The feds are not dropping charges against Ahmed, who has been held in Serbia and is fighting extradition. Rather, they moved Thursday to drop charges against two co-defendants who once worked for him: Mahmood Sami Khan and Suhaib Ahmad Chaudhry.
Still, Boutros’ office now appears to be dropping criminal charges to avoid sworn testimony about the scandal that has rocked the Dirksen Federal Courthouse in the last three weeks. A Boutros spokesperson could not immediately be reached for comment.
U.S. District Judge Sharon Johnson Coleman forced the issue Wednesday, when she said she would hold such a hearing June 17 and told the feds they had one way out. The judge didn’t say out loud how the hearing could be avoided, but she said a prosecutor would know what to do.
Most likely, the judge meant Boutros’ office would have to permanently drop charges against Khan and Chaudhry. Now they’ve done so, a little more than 24 hours later. But the move will likely add to what another judge said is a “credibility crisis” created by Boutros’ leadership team.
Coleman must still agree to grant the feds’ motion dropping the charges — and cancel next week’s hearing.
This all comes exactly three weeks after Boutros announced the permanent dismissal of charges against the remaining defendants in the prosecution of the “Broadview Six,” a case filed last fall that began with a conspiracy indictment against six Operation Midway Blitz protesters.
Later pared down to a misdemeanor matter against four of those protestors, Boutros dropped the case entirely May 21 after U.S. District Judge April Perry discovered apparent misconduct by Assistant U.S. Attorney Sheri Mecklenburg during grand jury proceedings in that case.
The allegations included Mecklenburg improperly putting her credibility on the line to support criminal charges, wrongly dismissing grand jurors from the proceedings, and having conversations with grand jurors outside the grand jury room.
Perry said the problematic behavior had also been redacted out of transcripts given to her by the feds. Boutros told the judge he’d learned of the improprieties in late April.
The revelations led to a review of other cases handled by Mecklenburg, including high-profile prosecutions tied to Loretto Hospital.
The case involving Khan and Chaudhry “arises out of a single, widespread scheme to submit more than $800 million in false claims to the United States Health Resources and Services Administration … for reimbursement of COVID-19 testing of uninsured individuals,” Mecklenburg wrote earlier this year.

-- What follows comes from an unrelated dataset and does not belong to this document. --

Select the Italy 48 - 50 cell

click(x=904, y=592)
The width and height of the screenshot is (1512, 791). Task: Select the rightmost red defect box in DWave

The scheme lasted from June 2021 through March 2022, “when the government program ran out of money,” she added.
The false claims resulted in payouts totaling $293 million, according to the indictment.
Days after the “Broadview Six” case fell apart, defense attorneys for Khan and Chaudhry accused Mecklenburg of misconduct similar to what happened in the case involving the protesters. The attorneys also accused Mecklenburg of “inflammatory characterizations of the defendants, including name-calling and folk-wisdom metaphors.”
Coleman took the bench to address those claims Wednesday, making clear she planned to hold a hearing and inviting defense attorneys to think about who they’d like to put on the witness stand.
“I’m a lifelong prosecutor,” Coleman told lawyers in the courtroom. “Federal and state level. I know this circle. I know this sphere. And so the court wants to do right by this.”
The judge also told a prosecutor representing Boutros’ office that there are “a lot of people in your sphere that I’m assuming are going to be asked to come testify.”
And, she told the prosecutor, “you may want to avoid that.”